Bij een vergelijking van groeiplaatsen van wilde planten in Nederland voor en na 1950 valt
op dat steeds meer plantensoorten zeer zeldzaam worden. Aan de andere kant wordt een
aantal andere wilde plantensoorten steeds algemener.
Schaalvergroting, overbemesting en het gebruik van bestrijdingsmiddelen in de landbouw
spelen hierbij een belangrijke rol. Vroeger teelden akkerbouwers vaak veel verschillende
soorten gewassen op kleine akkertjes. Op deze akkertjes groeiden verschillende soorten
wilde planten, afhankelijk van het verbouwde gewas.

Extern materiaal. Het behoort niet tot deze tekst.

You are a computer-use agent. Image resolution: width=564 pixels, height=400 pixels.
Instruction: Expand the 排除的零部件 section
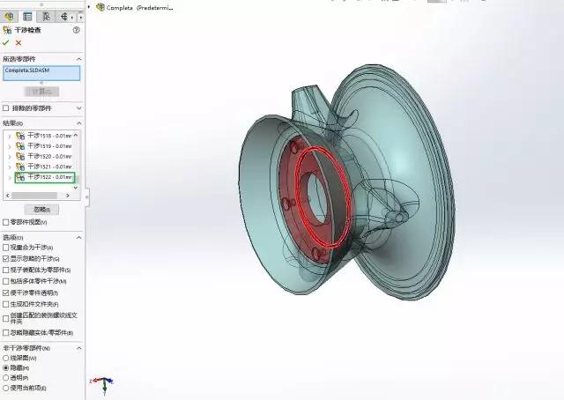79,108
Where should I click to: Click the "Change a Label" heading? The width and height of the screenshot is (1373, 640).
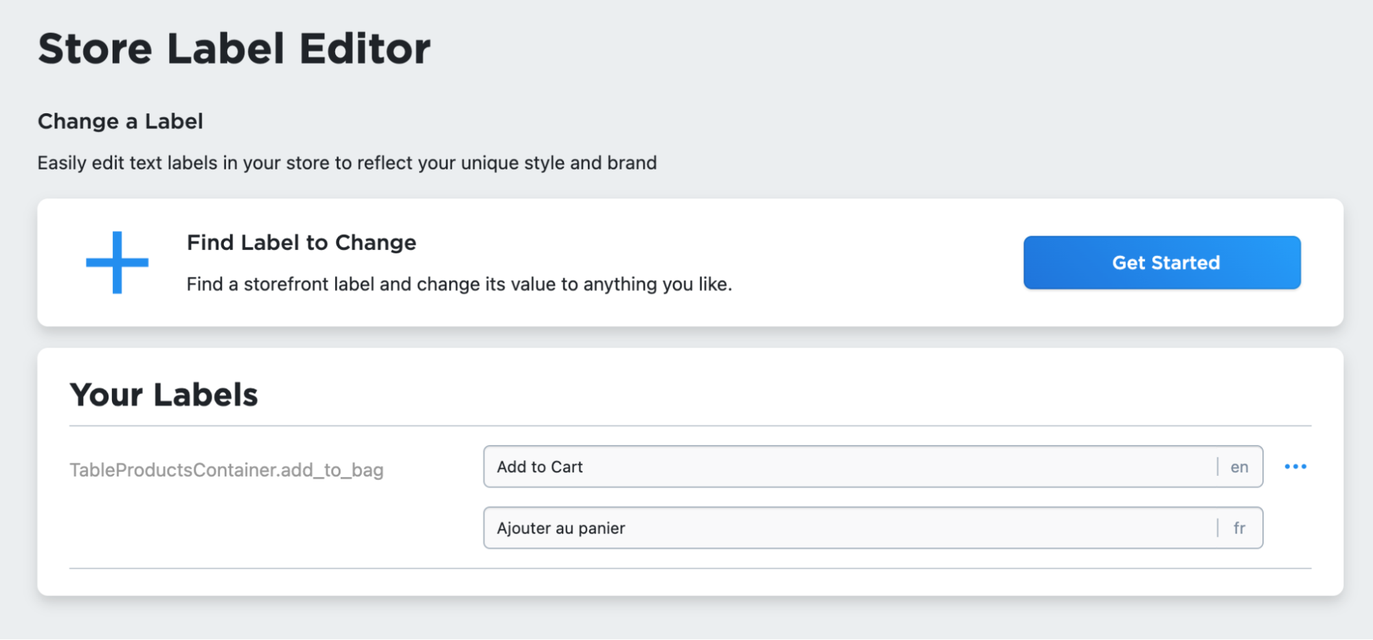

Tegenwoordig specialiseren veel bedrijven zich in het verbouwen van één of slechts enkele
landbouwgewassen op hun bedrijf. Het zaaizaad wordt steeds beter gezuiverd, zodat het
maar weinig zaden van wilde planten bevat. Grote egaal begroeide akkers met slechts een
gering aantal wilde plantensoorten in en rond de akkers zijn het resultaat.
Leg uit waardoor overbemesting in de akkerbouw leidt tot een afname van plantensoorten in
het algemeen en een toename van het aantal individuen van een beperkt aantal soorten.